[Entries on finding words and elements]

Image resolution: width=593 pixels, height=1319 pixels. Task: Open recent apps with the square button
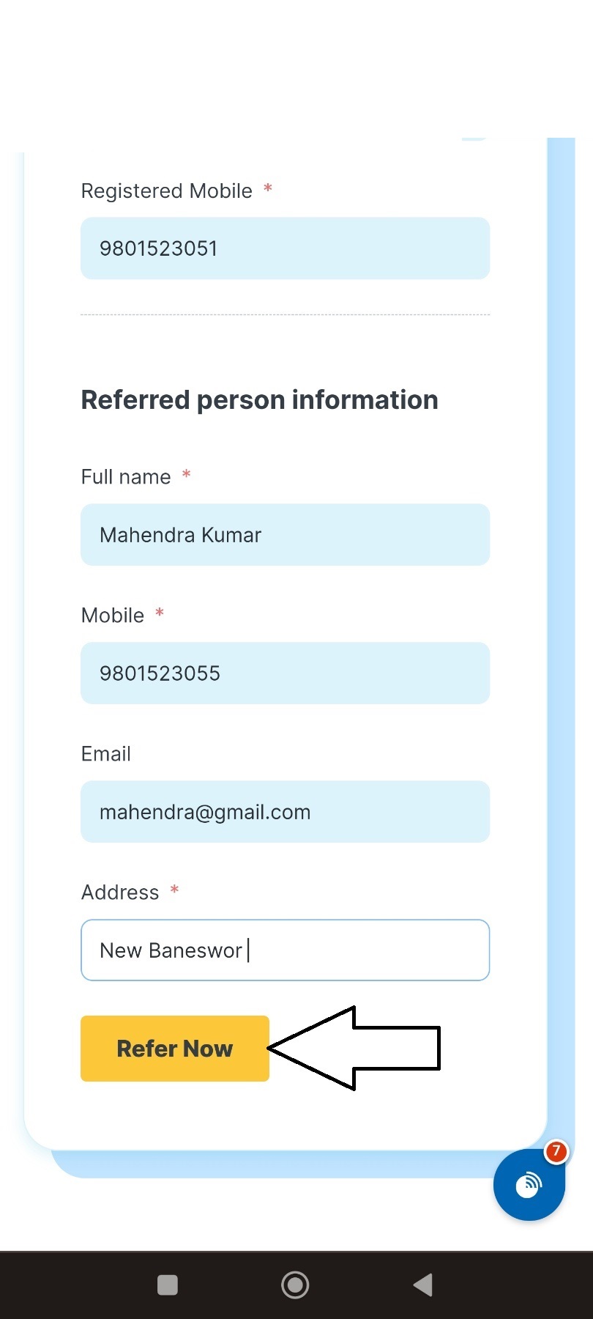point(168,1285)
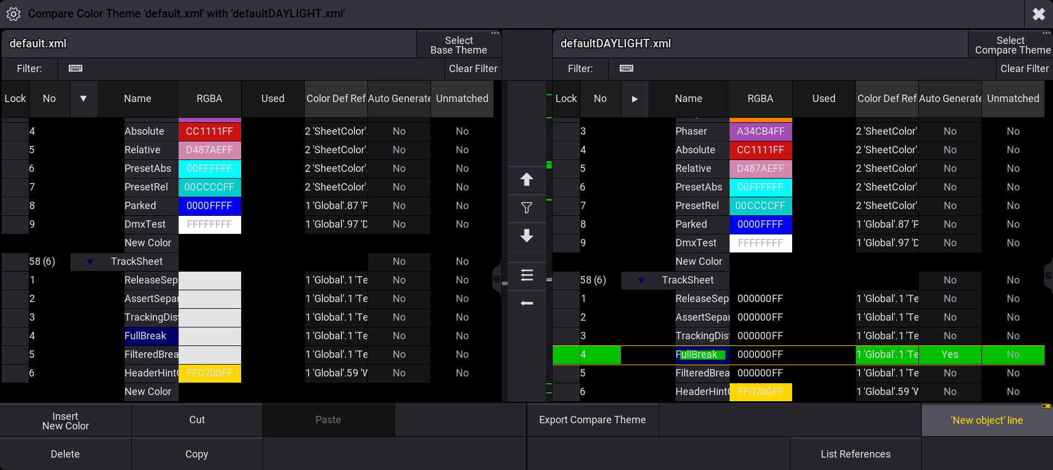Screen dimensions: 1053x470
Task: Click Insert New Color button
Action: (x=65, y=421)
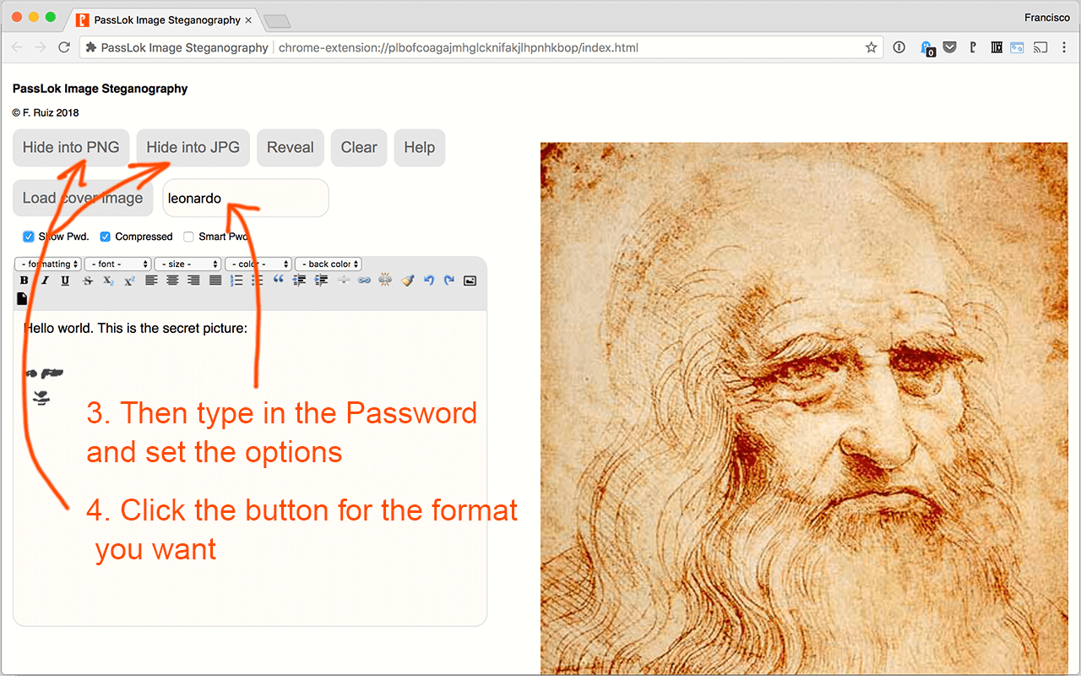
Task: Undo the last editor action
Action: (429, 281)
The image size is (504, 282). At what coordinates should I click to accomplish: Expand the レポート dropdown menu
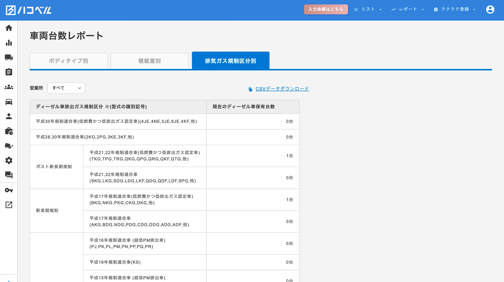pyautogui.click(x=408, y=9)
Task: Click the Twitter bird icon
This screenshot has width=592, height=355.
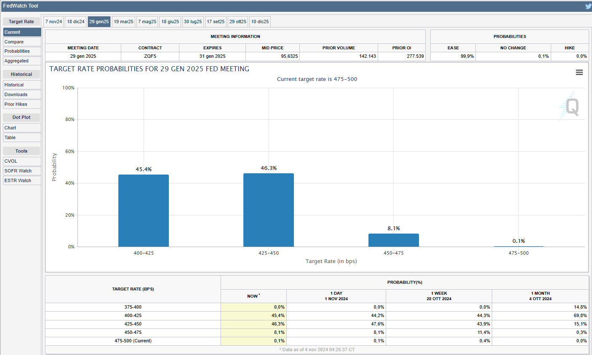Action: [588, 6]
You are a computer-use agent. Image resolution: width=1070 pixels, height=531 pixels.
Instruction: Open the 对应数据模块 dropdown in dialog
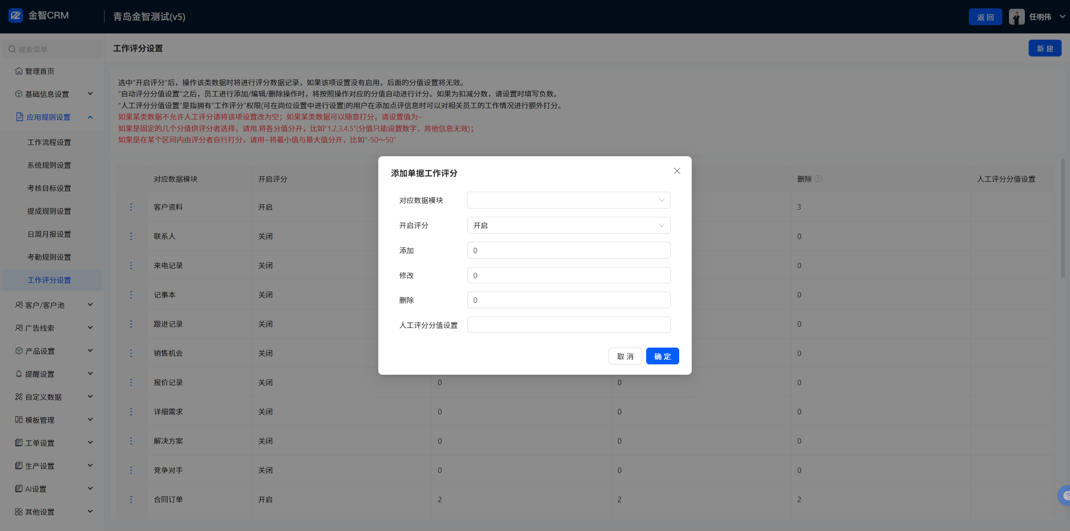tap(568, 200)
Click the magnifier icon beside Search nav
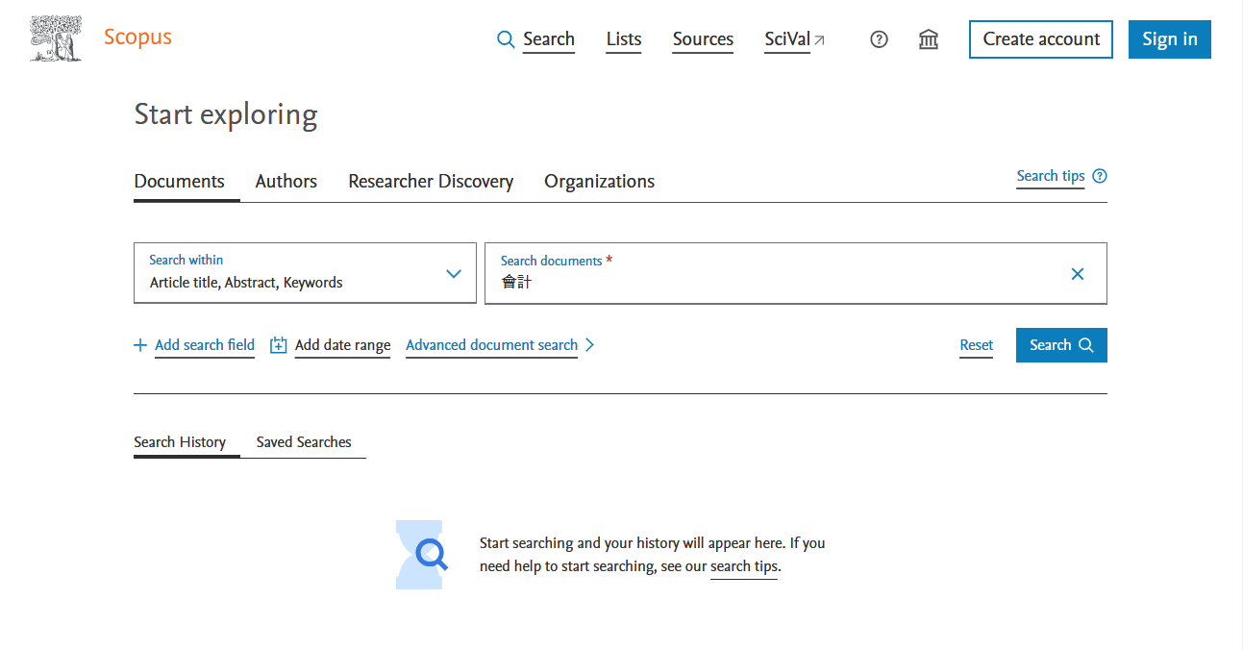 tap(506, 39)
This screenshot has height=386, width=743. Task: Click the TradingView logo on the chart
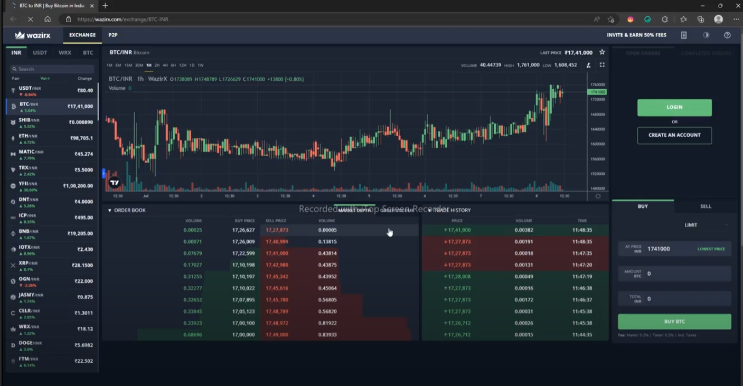[114, 182]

**Given request:** Arrange the rows above as a numbered list, leaving out any blank lines and omitting the pictures.

**Answer in full:**
1. Image resolution: width=593 pixels, height=1319 pixels. Task: Open recent apps with the square button
2. point(168,1285)
3. Screen dimensions: 1053x470
4. Task: Click Insert New Color button
5. Action: (x=65, y=421)
6. Task: Undo the last editor action
7. Action: (429, 281)
8. The image size is (504, 282). At what coordinates should I click to accomplish: Expand the レポート dropdown menu
9. pyautogui.click(x=408, y=9)
10. Task: Click the Twitter bird icon
11. This screenshot has width=592, height=355.
12. Action: [588, 6]
13. You are a computer-use agent. Image resolution: width=1070 pixels, height=531 pixels.
14. Instruction: Open the 对应数据模块 dropdown in dialog
15. tap(568, 200)
16. Click the magnifier icon beside Search nav
17.  tap(506, 39)
18. This screenshot has height=386, width=743. Task: Click the TradingView logo on the chart
19. [114, 182]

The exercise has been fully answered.